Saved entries

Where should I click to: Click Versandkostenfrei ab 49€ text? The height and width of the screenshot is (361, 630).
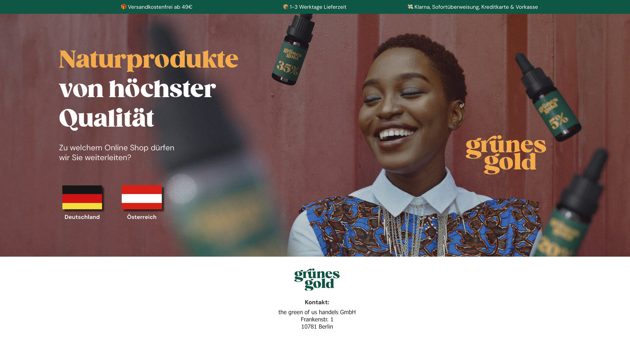(160, 7)
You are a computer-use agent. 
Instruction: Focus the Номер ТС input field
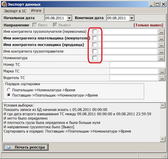(137, 65)
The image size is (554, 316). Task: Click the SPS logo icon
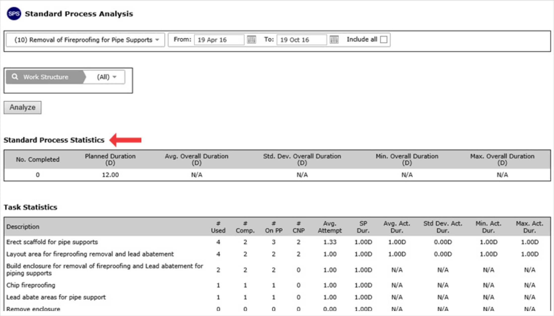[x=14, y=14]

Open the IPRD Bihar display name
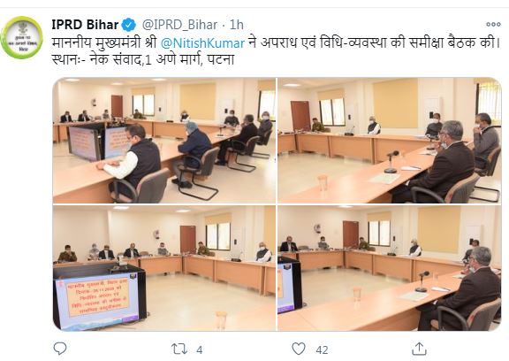tap(85, 25)
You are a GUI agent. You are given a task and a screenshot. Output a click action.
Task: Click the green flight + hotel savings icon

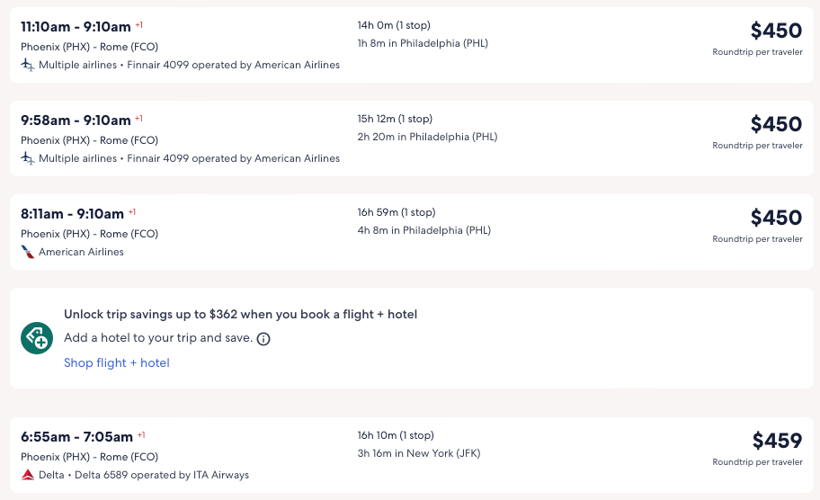click(37, 338)
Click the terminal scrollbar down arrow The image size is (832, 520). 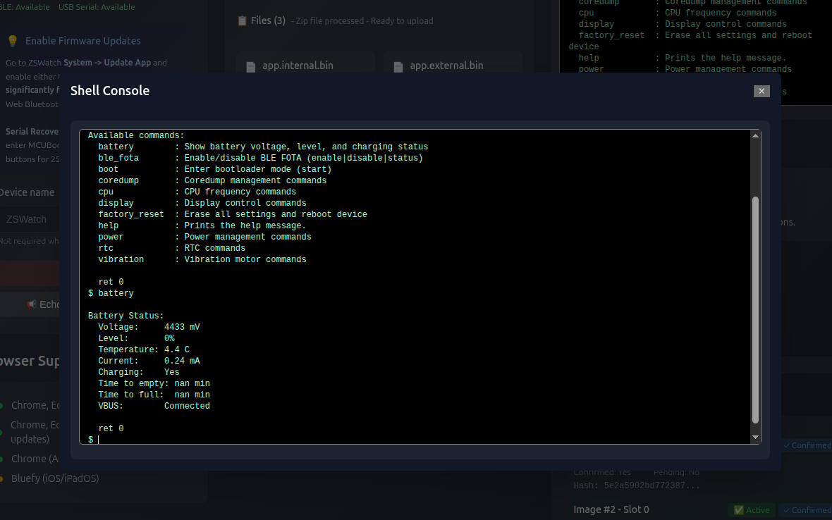click(x=756, y=438)
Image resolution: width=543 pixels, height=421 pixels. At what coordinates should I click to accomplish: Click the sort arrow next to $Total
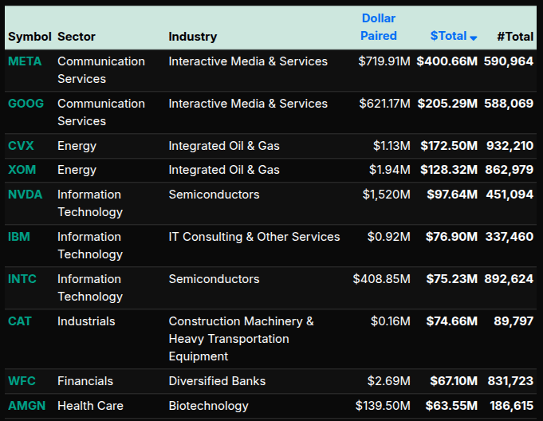click(474, 38)

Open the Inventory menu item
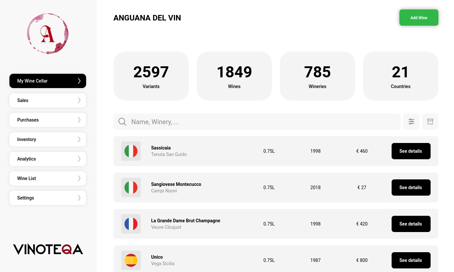(x=48, y=139)
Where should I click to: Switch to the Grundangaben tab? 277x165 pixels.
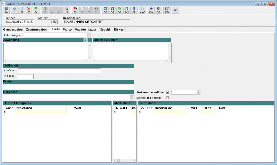[13, 29]
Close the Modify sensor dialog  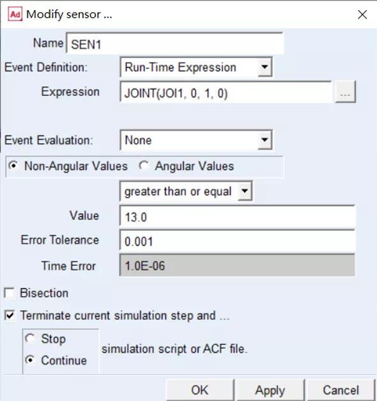click(x=362, y=15)
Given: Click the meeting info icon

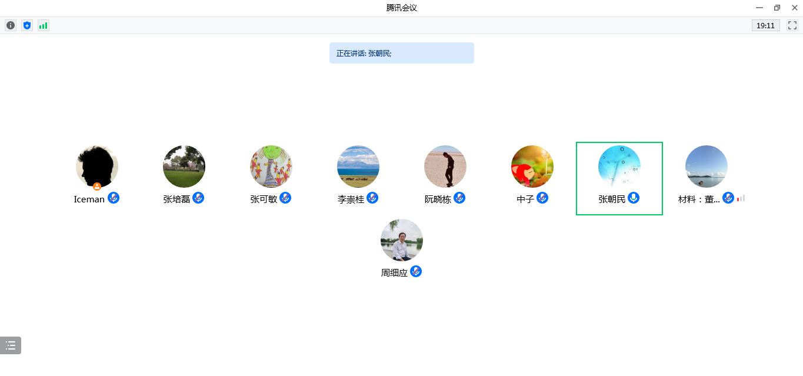Looking at the screenshot, I should tap(11, 25).
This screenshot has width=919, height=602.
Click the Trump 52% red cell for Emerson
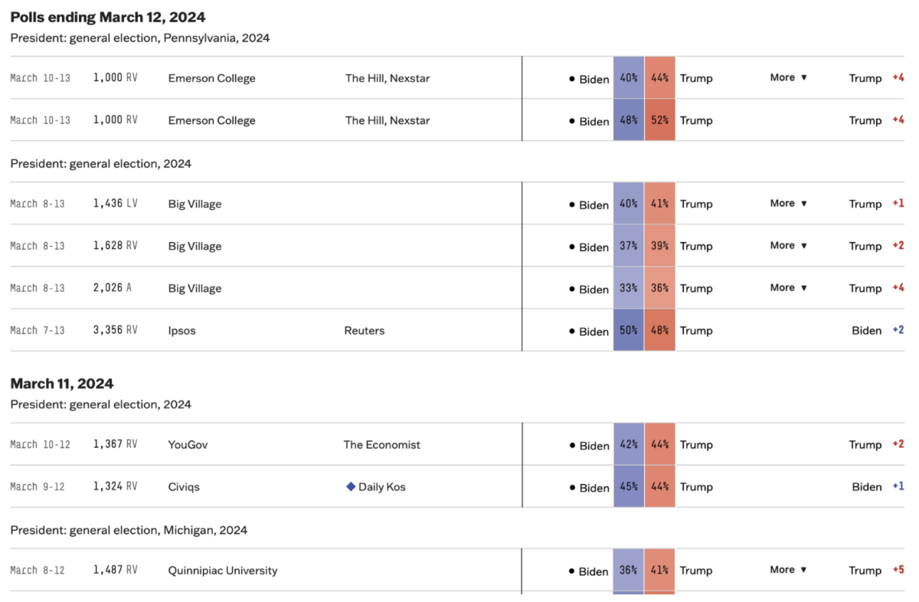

> _Task to carry out_: If a line in the entries holds the string "agent", count it, then state the total and nothing more.

> _Reply_: 2